Work instructions =>
a: Please return the passage of the article on the bean-inspired robot gripper between "According to the" and "a straightened paperclip.", inclusive, copied word for word.
b: Name each person the gripper article lists as part of Fok's research team, leaving out Fok herself.

Source text =>
Remember the "Don't Touch The Hammerpede!" scene in director Ridley Scott's 2012 movie, Prometheus? When mission biologist Millburn foolishly strokes a flaring extraterrestrial serpent rising out a pool of ooze, only for the hostile creature to wrap itself around his arm like a mutant cobra?
Well, a similar (and infinitely less deadly) application of the same mechanics can be seen in Earth's flora and fauna via coiling snakes, the arms of an octopus, an elephant's truck, and even pole beans climbing up a garden trellis. It's this latter plant that has inspired scientists at the University of Georgia School of Engineering to create a new style of soft robot gripper that can twist around objects to grasp them.
Pole beans and similar twining plants reach out with touch-sensitive shoots to curl themselves around support structures like strings, ropes, rods, and sticks to allow themselves to grow skyward. UGA's spiraling robot tool has been created to mimic these exact sorts of worm-like tactics to gently grasp objects as tiny as 1 millimeter in diameter.
"We had tried different designs but we were not happy with the results, then I recalled the pole beans I grew in our garden few years ago," explained associate professor and the study's lead author Mable Fok. "This plant can hold onto other plants or rope so tightly. So, I did some research on twining plants and thought it was a good design from nature for us to explore."
Fok's entire research team includes Ph.D. candidates Mei Yang and Ning Liu; Liam Paul Cooper, an undergraduate in computer systems engineering; and Xianqiao Wang, an associate professor in the College of Engineering.
Their findings were recently published in the online journal Optics Express, where researchers provided details concerning their new robotic spiral gripper and the advantages it displays when compared to existing devices of the same sort, like an embedded sensor delivering real-time feedback.
"Our robot's twining action only requires a single pneumatic control, which greatly simplifies its operation by eliminating the need for complex coordination between multiple pneumatic controls," noted Fok. "Since we use a unique twining motion, the soft robotic gripper works well in confined areas and needs only a small operational space.
"We have embedded a fiber optic sensor in the middle of the robot's elastic spine that can sense the twining angle, the physical parameters of the target, and any external disturbances that might cause the target to come loose."
Measuring barely more than three inches long and crafted out of basic silicone, UGA's mechanism might come in handy in multiple scientific arenas such as agriculture, medicine, and research where a soft touch would be helpful in handling delicate plants, surgical instruments, or sensitive lab equipment.
According to the paper, Fok and her colleagues observed the soft robot gripper manipulate simple objects like pens, pencils, and paintbrushes, as well as the metal wire of a straightened paperclip.
Upcoming advanced prototypes will address improvements of the auto feedback control connected to a fiber optic sensor, and the notion of miniaturizing its design to act as a component of biomedical robots.

Dataset content =>
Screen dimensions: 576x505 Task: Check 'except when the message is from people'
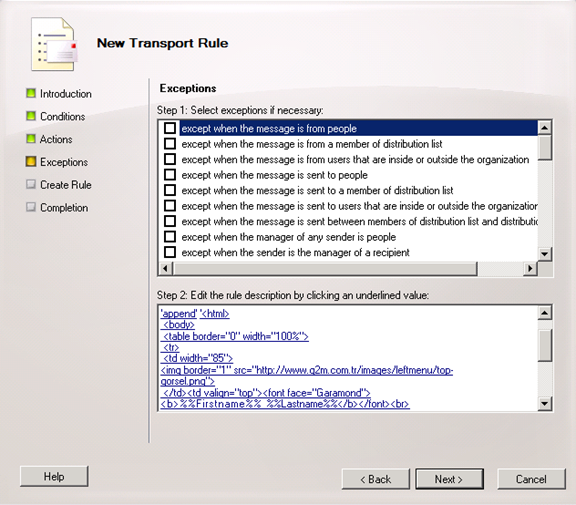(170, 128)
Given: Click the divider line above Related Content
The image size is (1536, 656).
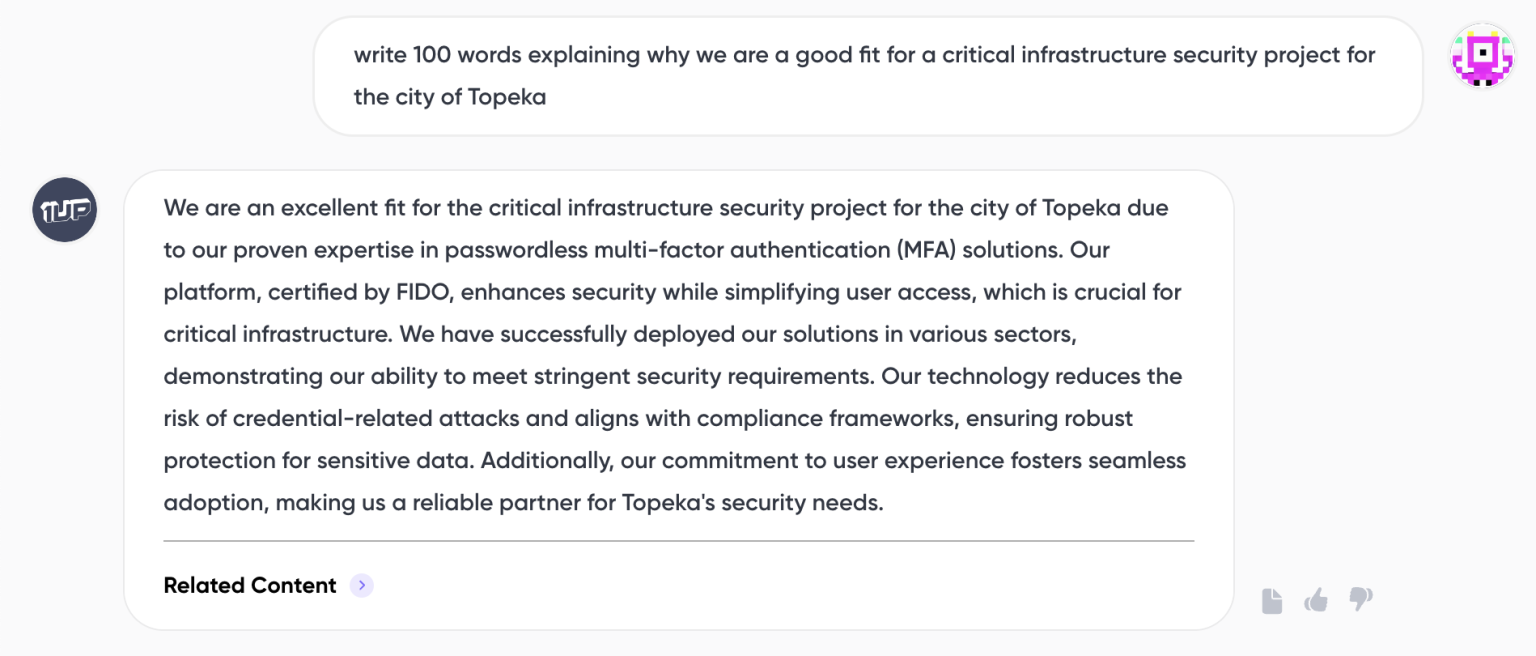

Answers given =>
a:
According to the paper, Fok and her colleagues observed the soft robot gripper manipulate simple objects like pens, pencils, and paintbrushes, as well as the metal wire of a straightened paperclip.

b:
Mei Yang
Ning Liu
Liam Paul Cooper
Xianqiao Wang